Costs more than seats for Office 365, Salesforce and many productivity tools. I don't see management gleefully running to give access to whole departments. But then again, if you could drop headcount by just 1 on a team by giving it to the rest, you probably come out ahead.
The problem with all of these is that SOTA models keep changing. I thought about getting OpenAI's Pro subscription, and then Gemini flew ahead and was free. If I get this then sooner or later OpenAI or Anthropic will be back on top.
I wonder if there's an opportunity here to abstract away these subscription costs and offer a consistent interface and experience?
For example - what if someone were to start a company around a fork of LiteLLM? https://litellm.ai/
LiteLLM, out of the box, lets you create a number of virtual API keys. Each key can be assigned to a user or a team, and can be granted access to one or more models (and their associated keys). Models are configured globally, but can have an arbitrary number of "real" and "virtual" keys.
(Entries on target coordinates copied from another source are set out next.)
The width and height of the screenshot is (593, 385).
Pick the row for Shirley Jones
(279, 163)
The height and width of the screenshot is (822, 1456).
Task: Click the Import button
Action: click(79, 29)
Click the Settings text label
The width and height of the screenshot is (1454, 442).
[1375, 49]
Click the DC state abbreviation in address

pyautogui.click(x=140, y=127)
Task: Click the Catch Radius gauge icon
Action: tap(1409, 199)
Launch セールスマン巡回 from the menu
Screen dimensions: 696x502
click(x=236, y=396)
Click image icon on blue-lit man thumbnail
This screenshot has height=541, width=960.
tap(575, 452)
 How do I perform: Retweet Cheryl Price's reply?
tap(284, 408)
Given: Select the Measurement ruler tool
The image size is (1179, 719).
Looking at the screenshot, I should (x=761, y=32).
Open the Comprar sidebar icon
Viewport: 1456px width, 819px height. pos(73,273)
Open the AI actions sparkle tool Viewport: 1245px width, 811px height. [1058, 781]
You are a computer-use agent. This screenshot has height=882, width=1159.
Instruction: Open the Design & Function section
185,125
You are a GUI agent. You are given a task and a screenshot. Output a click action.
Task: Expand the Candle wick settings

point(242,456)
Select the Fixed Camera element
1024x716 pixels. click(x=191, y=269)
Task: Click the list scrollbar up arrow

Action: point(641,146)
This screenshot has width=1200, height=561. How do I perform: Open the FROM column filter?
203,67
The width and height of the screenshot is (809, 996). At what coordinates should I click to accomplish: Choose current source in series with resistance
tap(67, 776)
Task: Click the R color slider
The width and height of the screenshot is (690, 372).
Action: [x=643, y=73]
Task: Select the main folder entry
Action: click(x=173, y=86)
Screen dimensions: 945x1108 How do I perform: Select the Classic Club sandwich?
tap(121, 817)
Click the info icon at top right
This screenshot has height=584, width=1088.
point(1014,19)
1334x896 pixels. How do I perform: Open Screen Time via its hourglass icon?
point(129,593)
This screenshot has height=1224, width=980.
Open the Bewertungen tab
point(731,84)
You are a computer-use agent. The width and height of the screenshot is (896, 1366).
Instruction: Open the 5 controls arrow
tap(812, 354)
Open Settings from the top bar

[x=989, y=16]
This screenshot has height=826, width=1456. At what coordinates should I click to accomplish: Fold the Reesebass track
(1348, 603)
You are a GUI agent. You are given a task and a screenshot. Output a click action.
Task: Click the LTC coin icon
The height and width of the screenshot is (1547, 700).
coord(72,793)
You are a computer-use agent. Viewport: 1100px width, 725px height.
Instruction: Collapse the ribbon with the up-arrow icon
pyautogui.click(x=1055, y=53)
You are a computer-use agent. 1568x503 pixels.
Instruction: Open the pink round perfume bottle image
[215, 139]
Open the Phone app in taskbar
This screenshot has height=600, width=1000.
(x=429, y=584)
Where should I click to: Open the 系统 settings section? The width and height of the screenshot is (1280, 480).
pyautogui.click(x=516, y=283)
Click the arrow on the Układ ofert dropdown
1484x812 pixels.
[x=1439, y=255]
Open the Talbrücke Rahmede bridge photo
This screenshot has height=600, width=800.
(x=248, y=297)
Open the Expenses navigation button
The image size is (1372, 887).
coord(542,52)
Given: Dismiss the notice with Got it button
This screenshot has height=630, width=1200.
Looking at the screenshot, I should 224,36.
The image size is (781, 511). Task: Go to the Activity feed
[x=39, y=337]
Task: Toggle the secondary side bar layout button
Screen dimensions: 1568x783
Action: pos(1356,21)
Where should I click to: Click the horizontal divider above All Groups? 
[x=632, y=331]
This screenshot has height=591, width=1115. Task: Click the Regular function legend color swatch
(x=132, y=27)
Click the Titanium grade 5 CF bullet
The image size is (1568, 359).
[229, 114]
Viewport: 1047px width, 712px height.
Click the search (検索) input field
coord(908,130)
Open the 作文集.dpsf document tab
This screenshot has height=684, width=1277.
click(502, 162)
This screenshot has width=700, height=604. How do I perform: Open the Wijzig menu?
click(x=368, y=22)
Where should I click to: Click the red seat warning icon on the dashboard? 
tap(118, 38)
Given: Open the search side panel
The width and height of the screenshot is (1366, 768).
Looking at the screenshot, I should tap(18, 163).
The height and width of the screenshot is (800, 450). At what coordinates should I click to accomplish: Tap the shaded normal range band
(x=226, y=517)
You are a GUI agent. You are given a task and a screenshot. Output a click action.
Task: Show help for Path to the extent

Then you could sell access to a host of primary providers - OpenAI, Google, Anthropic, Groq, Grok, etc. - through a single API endpoint and key. Users could switch between them by changing a line in a config file or choosing a model from a dropdown, depending on their interface.
Assuming you're able to build a reasonable userbase, presumably you could then contract directly with providers for wholesale API usage. Pricing would be tricky, as part of your value prop would be abstracting away marginal costs, but I strongly suspect that very few people are actually consuming the full API quotas on these $200+ plans. Those that are are likely to be working directly with the providers to reduce both cost and latency, too.
The other value you could offer is consistency. Your engineering team's core mission would be providing a consistent wrapper for all of these models - translating between OpenAI-compatible, Llama-style, and Claude-style APIs on the fly.
Is there already a company doing this? If not, do you think this is a good or bad idea?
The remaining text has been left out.